# Scripts to train a NER Model

This script use ThirdAI's NER library to train a model on an NER dataset from scratch. For this demonstration, we are using the `https://huggingface.co/datasets/conll2003` dataset. We also show how to load a saved ThirdAI NER model and further fine-tune it, provided the labels remain the same.

If you want to just use ThirdAI's pretrained multi-lingual PII detection model, please refer to [the other notebook](https://github.com/ThirdAILabs/Demos/blob/main/named_entity_recognition/pretrained_pii_model.ipynb) in this folder.

In [None]:
!pip3 install thirdai --upgrade
!pip3 install datasets

### Import necessary libraries

In [None]:
from thirdai import bolt, dataset, licensing
import utils

### Activate ThirdAI's license key

In [None]:
import os

if "THIRDAI_KEY" in os.environ:
    licensing.activate(os.environ["THIRDAI_KEY"])
else:
    licensing.activate("")  # Enter your ThirdAI key here

### Create a Tag to label Map

Tag to Label Map is used to map text entities to their corresponding integer labels while training/inferencing using a model.

Note: Ensure that the tags in your dataset should not be outside of TAG_MAP

In [3]:
TAGS = [
    "B-PER",
    "I-PER",
    "B-ORG",
    "I-ORG",
    "B-LOC",
    "I-LOC",
    "B-MISC",
    "I-MISC",
]

#### Download and Process the dataset

In [4]:
train_file = utils.download_conll_dataset_as_file("train")
validation_file = utils.download_conll_dataset_as_file("validation")

#### Training and validation files should have a source and target column where each token in the source column has a corresponding tag in the target column. 
Note : tags with spaces not supported, e.g, 'credit card' is not a valid tag but 'credit_card' is valid.

In [None]:
with open(train_file, "r") as f:
    for line in f.readlines()[:3]:
        print(line, end="")

#### Initialize a Bolt NER model

In [None]:
ner_model = bolt.UniversalDeepTransformer(
    data_types={
        "source": bolt.types.text(),
        "target": bolt.types.token_tags(tags=TAGS, default_tag="O"),
    },
    target="target",
)

Call the train function for the NER model and pass the training file to the function [required]. All other parameters are optional.

In [None]:
ner_model.train(
    train_file,
    epochs=2,
    learning_rate=0.001,
    batch_size=1024,
    metrics=["loss"],
    validation=bolt.Validation(filename=validation_file, metrics=["loss"]),
)

### Save and load the model

In [20]:
ner_model.save("thirdai_ner_model")
ner_model = bolt.UniversalDeepTransformer.load("thirdai_ner_model")

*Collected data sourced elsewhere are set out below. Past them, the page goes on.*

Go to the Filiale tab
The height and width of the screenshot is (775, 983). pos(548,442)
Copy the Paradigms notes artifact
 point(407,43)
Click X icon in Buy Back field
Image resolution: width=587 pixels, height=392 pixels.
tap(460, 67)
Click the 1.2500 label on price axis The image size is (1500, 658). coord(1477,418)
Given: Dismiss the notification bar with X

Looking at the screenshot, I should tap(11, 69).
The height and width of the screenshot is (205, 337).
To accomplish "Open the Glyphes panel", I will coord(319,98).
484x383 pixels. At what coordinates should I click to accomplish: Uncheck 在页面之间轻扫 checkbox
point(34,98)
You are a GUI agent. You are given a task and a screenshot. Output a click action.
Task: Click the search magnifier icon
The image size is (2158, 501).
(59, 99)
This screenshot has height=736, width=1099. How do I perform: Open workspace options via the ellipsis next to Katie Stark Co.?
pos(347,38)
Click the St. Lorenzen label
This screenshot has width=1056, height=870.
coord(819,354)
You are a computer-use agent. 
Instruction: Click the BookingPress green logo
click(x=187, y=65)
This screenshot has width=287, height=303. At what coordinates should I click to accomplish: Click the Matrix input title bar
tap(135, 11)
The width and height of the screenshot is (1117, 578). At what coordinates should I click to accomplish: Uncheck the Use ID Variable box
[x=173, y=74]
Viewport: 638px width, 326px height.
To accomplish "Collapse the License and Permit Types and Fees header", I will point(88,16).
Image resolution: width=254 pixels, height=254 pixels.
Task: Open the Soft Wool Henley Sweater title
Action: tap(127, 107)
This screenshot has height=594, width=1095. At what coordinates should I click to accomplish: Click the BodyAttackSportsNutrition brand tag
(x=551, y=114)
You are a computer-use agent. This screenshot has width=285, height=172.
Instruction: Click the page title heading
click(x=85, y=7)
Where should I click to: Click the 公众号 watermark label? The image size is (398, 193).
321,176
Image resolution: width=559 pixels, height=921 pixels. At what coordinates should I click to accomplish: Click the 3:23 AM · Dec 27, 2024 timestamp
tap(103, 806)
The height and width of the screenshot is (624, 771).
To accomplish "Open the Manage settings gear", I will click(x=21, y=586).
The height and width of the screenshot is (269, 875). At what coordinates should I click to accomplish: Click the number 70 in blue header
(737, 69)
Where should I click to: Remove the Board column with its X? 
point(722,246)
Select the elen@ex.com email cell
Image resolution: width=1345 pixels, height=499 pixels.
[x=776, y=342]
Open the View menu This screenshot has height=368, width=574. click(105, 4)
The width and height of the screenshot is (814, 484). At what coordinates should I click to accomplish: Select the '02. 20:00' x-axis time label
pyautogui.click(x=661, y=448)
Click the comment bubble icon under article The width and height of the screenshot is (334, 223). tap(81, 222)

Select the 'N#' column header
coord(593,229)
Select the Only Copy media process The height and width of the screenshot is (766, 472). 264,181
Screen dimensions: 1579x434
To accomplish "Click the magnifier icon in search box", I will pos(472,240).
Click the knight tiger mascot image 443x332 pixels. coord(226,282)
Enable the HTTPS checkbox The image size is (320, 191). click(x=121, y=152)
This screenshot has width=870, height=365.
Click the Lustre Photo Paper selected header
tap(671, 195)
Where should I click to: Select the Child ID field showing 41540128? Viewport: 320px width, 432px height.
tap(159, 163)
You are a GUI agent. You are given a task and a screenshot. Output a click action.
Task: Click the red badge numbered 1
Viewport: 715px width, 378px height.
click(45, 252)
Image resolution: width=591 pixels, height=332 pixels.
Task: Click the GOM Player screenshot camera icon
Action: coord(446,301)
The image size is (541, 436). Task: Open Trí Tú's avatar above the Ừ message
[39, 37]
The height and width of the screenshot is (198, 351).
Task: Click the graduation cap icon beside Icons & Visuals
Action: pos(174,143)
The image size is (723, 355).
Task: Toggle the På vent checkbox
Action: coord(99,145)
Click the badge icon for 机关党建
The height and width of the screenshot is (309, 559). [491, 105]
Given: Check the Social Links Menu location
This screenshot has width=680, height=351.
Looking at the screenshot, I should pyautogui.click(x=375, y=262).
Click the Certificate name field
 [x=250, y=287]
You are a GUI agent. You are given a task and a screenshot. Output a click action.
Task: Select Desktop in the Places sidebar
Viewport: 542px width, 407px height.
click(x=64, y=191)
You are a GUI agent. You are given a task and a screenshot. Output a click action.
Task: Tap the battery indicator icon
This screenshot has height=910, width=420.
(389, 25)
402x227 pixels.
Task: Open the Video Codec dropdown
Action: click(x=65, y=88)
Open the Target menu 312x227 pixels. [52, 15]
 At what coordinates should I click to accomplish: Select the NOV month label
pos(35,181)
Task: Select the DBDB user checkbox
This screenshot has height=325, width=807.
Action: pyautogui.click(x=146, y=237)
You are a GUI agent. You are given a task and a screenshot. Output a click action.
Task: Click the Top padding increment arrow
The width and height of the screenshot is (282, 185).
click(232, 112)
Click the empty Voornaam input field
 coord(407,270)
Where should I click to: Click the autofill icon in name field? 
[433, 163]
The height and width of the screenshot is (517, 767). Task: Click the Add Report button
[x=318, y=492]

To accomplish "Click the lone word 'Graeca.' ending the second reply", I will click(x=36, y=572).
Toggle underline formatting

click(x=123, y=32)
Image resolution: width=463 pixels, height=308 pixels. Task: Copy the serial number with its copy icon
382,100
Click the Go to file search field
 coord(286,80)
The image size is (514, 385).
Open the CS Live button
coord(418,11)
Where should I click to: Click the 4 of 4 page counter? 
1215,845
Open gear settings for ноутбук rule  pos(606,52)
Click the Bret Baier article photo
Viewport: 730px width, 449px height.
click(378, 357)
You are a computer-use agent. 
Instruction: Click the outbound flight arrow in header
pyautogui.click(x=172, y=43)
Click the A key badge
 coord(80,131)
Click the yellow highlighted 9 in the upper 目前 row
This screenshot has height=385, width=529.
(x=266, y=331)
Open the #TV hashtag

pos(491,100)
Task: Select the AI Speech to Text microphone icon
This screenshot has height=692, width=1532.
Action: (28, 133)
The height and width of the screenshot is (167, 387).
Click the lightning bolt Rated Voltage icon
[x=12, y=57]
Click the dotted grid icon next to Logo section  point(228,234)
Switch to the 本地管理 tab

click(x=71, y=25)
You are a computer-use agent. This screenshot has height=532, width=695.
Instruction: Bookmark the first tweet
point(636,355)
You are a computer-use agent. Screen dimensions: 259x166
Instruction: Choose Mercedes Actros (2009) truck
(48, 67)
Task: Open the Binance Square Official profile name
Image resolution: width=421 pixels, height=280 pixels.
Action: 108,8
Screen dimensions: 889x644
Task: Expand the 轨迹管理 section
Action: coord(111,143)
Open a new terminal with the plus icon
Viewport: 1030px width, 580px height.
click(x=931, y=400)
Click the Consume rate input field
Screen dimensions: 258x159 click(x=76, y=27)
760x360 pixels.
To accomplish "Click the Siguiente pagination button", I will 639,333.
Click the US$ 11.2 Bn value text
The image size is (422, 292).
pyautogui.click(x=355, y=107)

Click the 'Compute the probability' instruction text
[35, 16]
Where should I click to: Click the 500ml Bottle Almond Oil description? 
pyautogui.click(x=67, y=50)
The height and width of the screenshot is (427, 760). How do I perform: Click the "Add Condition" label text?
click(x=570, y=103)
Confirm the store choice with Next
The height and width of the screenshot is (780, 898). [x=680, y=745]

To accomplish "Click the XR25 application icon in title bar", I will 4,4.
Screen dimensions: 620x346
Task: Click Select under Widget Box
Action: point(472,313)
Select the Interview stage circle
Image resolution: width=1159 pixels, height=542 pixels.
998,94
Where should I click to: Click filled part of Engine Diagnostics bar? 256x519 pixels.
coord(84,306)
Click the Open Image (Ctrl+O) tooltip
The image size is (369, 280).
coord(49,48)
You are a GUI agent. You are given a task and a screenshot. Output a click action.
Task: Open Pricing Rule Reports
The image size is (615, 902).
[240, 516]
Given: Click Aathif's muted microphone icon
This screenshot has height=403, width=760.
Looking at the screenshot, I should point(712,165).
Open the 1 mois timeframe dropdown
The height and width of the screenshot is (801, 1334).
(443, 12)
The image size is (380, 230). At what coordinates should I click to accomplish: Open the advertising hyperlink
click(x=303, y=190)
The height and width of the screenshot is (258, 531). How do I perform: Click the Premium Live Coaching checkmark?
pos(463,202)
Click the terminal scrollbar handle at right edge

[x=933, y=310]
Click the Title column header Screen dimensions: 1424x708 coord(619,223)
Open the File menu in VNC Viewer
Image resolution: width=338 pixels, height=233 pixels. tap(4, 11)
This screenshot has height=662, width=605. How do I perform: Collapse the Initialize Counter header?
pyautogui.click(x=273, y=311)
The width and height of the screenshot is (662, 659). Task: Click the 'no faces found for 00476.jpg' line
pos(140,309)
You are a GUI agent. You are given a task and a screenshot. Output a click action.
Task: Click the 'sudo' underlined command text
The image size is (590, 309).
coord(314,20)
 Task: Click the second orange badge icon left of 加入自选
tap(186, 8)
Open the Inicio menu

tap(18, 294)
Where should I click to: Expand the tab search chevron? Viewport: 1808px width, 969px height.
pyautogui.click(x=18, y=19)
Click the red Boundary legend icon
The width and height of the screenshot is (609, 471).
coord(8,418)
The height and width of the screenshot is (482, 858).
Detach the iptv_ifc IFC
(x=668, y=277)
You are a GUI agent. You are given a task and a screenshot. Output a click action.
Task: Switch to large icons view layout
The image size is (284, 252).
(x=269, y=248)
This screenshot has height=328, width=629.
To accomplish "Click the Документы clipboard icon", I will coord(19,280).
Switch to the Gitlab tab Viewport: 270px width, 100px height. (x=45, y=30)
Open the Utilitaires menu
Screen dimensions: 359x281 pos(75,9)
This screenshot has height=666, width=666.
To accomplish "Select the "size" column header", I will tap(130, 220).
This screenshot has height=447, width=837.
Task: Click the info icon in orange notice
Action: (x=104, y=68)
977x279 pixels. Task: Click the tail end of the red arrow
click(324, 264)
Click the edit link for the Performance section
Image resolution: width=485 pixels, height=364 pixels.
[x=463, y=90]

### Evaluation on Test Data

In [None]:
test_data = utils.load_dataset("conll2003")["test"]

predictions = []
actuals = []

labels = ["O"] + TAGS

for example in test_data:
    tokens = {"source": " ".join(example["tokens"])}
    actual_tags = [labels[tag] for tag in example["ner_tags"]]

    # Predict and evaluate
    predicted_tags = ner_model.predict(tokens, top_k=1)

    predictions.extend(predicted_tags)
    actuals.extend(actual_tags)

correct_predictions = sum(p[0][0] == a for p, a in zip(predictions, actuals))
total_predictions = len(predictions)
accuracy = correct_predictions / total_predictions
print(f"Accuracy: {accuracy * 100:.2f}%")

### Finetune the model further

In case, you want to further finetune on a already trained model, using a subset of tags. Here, we are creating a small retraining data, further we save it. 

In [15]:
import pandas as pd

# Sample sentences with corresponding NER tags
sentences = [
    ("John Doe went to Paris", ["B-PER", "I-PER", "O", "O", "B-LOC"]),
    (
        "Alice and Bob are from New York City",
        ["B-PER", "O", "B-PER", "O", "O", "B-LOC", "I-LOC", "I-LOC"],
    ),
    ("The Eiffel Tower is in France", ["O", "B-LOC", "I-LOC", "O", "O", "B-LOC"]),
    (
        "Microsoft Corporation was founded by Bill Gates",
        ["B-ORG", "I-ORG", "O", "O", "O", "B-PER", "I-PER"],
    ),
    (
        "She visited the Louvre Museum in Paris last summer",
        ["O", "O", "O", "B-LOC", "I-LOC", "O", "B-LOC", "O", "O"],
    ),
    (
        "Google and IBM are big tech companies",
        ["B-ORG", "O", "B-ORG", "O", "O", "O", "O"],
    ),
    (
        "Mount Everest is the highest mountain in the world",
        ["B-LOC", "I-LOC", "O", "O", "O", "O", "O", "O", "O"],
    ),
    ("Leonardo DiCaprio won an Oscar", ["B-PER", "I-PER", "O", "O", "O"]),
]

# File to write the data
retrain_filename = "retraining_ner_data.csv"
data = {"source": [], "target": []}
for sentence, tags in sentences:
    data["source"].append(sentence)
    data["target"].append(" ".join(tags))
df = pd.DataFrame(data)
df.to_csv(retrain_filename, index=False)

You can just call the train function again for retraining the NER model on subset of data

In [None]:
ner_model.train(
    retrain_filename,
    epochs=3,
    learning_rate=0.001,
    batch_size=1024,
    metrics=["loss"],
)

Delete the files

In [None]:
import os

os.remove("thirdai_ner_model")
os.remove(retrain_filename)
os.remove("train_ner_data.csv")
os.remove("validation_ner_data.csv")